**Supplied passage**

_ _ _

How Expensify’s open-source program is powering OpenAI’s next-gen AI engineering benchmarks

The rapid rise of large language models (LLMs) has opened up exciting new possibilities for AI-driven software development. But how well can these models tackle real-world engineering tasks?
That question led to the creation of SWE-Lancer—a benchmark developed by OpenAI that evaluates LLMs using real freelance software tasks. Let's explore how Expensify’s open-source repository and freelance program enabled the creation of SWE-Lancer.
SWE-Lancer: A real-world testbed for AI in software engineering
Most AI coding benchmarks focus on isolated code snippets or theoretical problems. SWE-Lancer is different—it evaluates LLMs on 1,488 real-world software tasks, all sourced from Expensify’s freelance jobs and the open-source repository.
These tasks range from simple bug fixes ($250 payouts) to complex feature implementations ($32,000 payouts), covering:
Frontend & backend development
API integrations
Full-stack debugging
Software architecture decision-making
By leveraging Expensify’s open-source development process—which encapsulates the intricate challenges of real-world engineering workflows from initial triage to testing and deployment—SWE-Lancer provides the most realistic AI software engineering benchmark to date.
Mapping AI performance to real economic value
One of SWE-Lancer’s most significant innovations is mapping AI coding performance to real-world money. Since each task in the benchmark has an actual payout from Expensify, researchers can measure AI success not just in terms of accuracy but in dollars earned.
For example, the best-performing LLM in the study, Claude 3.5 Sonnet, earned $403,000 out of a possible $1,000,000.
This unique approach allows researchers to estimate AI’s ability to solve real tasks l on the freelance job market—helping to predict how automation may shape software engineering careers in the future.
A more rigorous evaluation standard
Existing AI coding benchmarks often rely on unit tests, which can be easily gamed by models that memorize patterns instead of understanding the problem. SWE-Lancer takes a different approach by emphasizing:
End-to-end tests: Simulating real user workflows to ensure AI solutions work in production
Real-world challenges: Leveraging authentic issues from the Expensify app ensures that models tackle genuine, production-level problems with real business impact
Full-stack evaluation: AI models must reason across multiple layers of an application, rather than solving isolated coding problems
By raising the bar for AI evaluation, SWE-Lancer provides deeper insights into where AI can truly contribute to software development.
AI as a software manager
Beyond coding, SWE-Lancer also evaluates whether LLMs can function as software managers. Within Expensify’s freelance process, one step requires a hiring decision to be made after reviewing submitted proposals. This provided the basis for SWE Manager tasks, where models:
Review multiple software proposals
Select the best implementation strategy
Are graded based on how well they match real human engineering manager decisions
Surprisingly, LLMs performed better at management tasks than direct coding, suggesting that AI may first integrate into software teams as an advisor rather than a coder.

_ _ _

Stored records:

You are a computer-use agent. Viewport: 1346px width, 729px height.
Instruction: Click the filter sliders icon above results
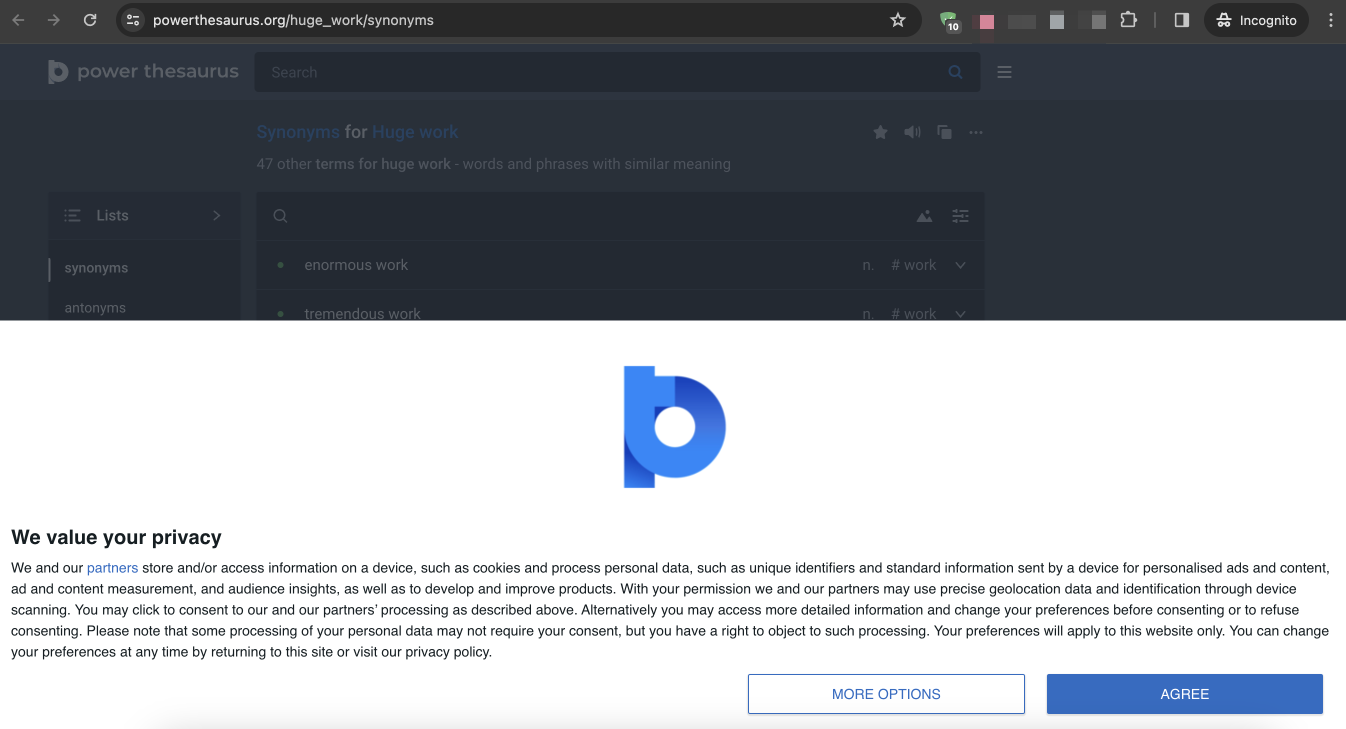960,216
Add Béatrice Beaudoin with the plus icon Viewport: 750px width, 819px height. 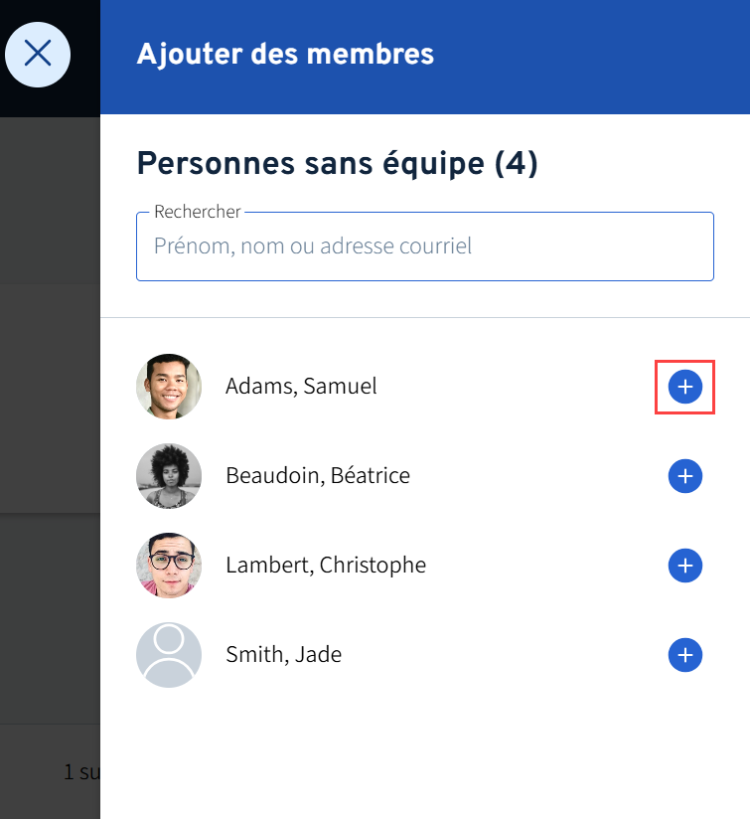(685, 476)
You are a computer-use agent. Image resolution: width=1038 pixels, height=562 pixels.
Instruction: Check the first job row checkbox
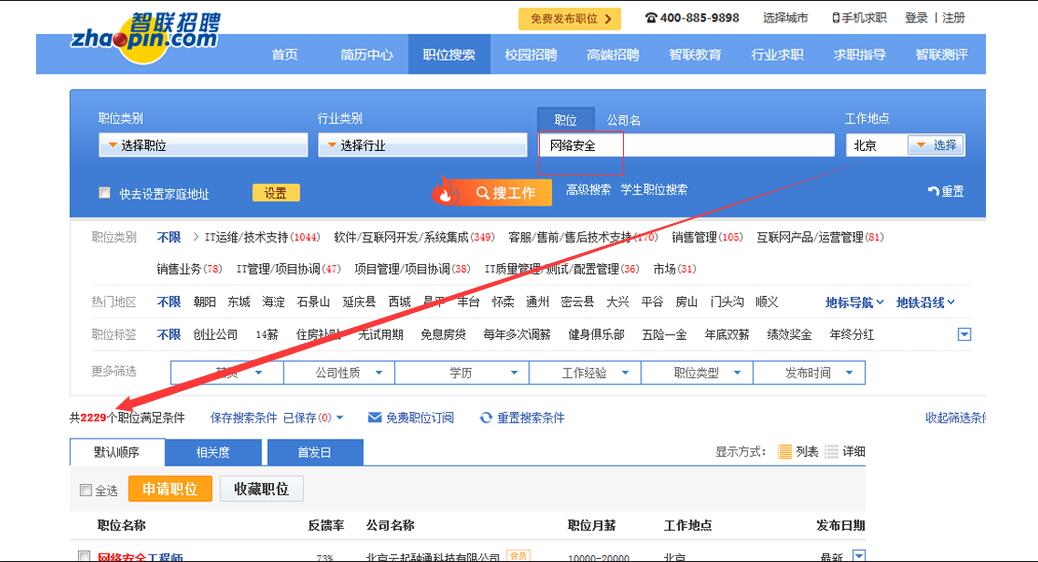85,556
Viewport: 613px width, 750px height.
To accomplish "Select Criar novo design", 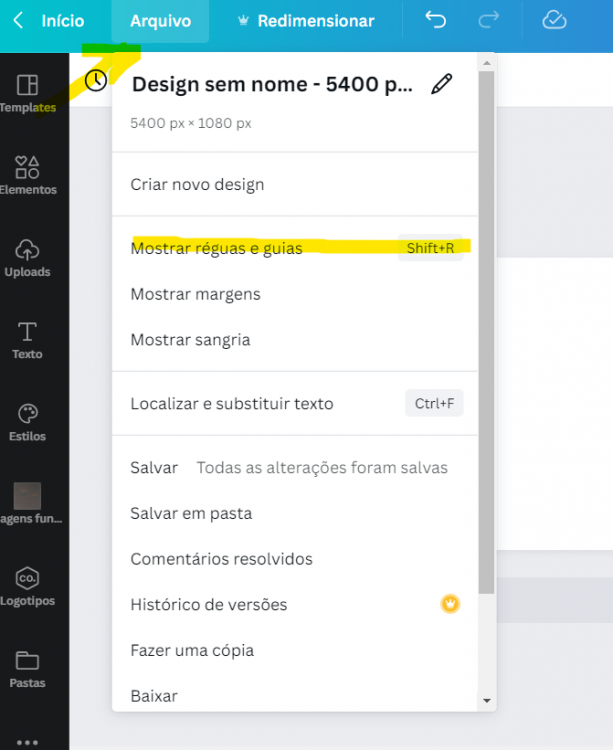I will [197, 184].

_ _ _

**Using the information**
1) In the SWE-Lancer article, how many real-world software tasks does the benchmark evaluate LLMs on?
2) Pick up the SWE-Lancer article after its final sentence and keep writing it.

**Numbered responses**
1) 1,488

2)
AI and the future of freelance work
Expensify is one of the few companies actively integrating freelance engineering into an open-source development model. This model allows an early glimpse into how AI could impact the freelance economy:
Will AI replace freelance engineers, or augment them?
Can LLMs bridge skill gaps for underrepresented developers?
Might engineering managers lean on LLMs as advisors?
With an open-source development process, Expensify is helping the AI community explore these questions.
A bold experiment with real-world implications
Expensify’s contributions to SWE-Lancer represent a real-world experiment in AI-driven software engineering. With our open-source app and freelance program, Expensify has helped create the most realistic AI coding benchmark to date.
This research is just the beginning. As AI models continue to evolve, Expensify’s open-source development model could serve as a blueprint for the future of AI-assisted engineering teams.
FAQs
-
SWE-Lancer is an AI programming benchmark developed by OpenAI that helps to measure the ability of LLMs to complete software tasks including code generation, refactoring, and documenting code.
-
Our freelance program allows individual contributors to complete paid tasks while contributing to Expensify’s open source app. We are welcoming freelancers from all over the world to take part in shaping the future of financial collaboration.
-
Expensify's open-source program provides OpenAI's SWE-Lancer benchmark with 1,488 real-world software engineering tasks, ranging from bug fixes to complex feature implementations. These tasks, which come with actual monetary payouts ($250-$32,000), allow researchers to evaluate AI models' performance in terms of real economic value and practical engineering capabilities.
What makes this contribution particularly valuable is that it offers production-level problems, and management task evaluation—providing a much more realistic benchmark than traditional coding tests that rely on isolated snippets or theoretical problems.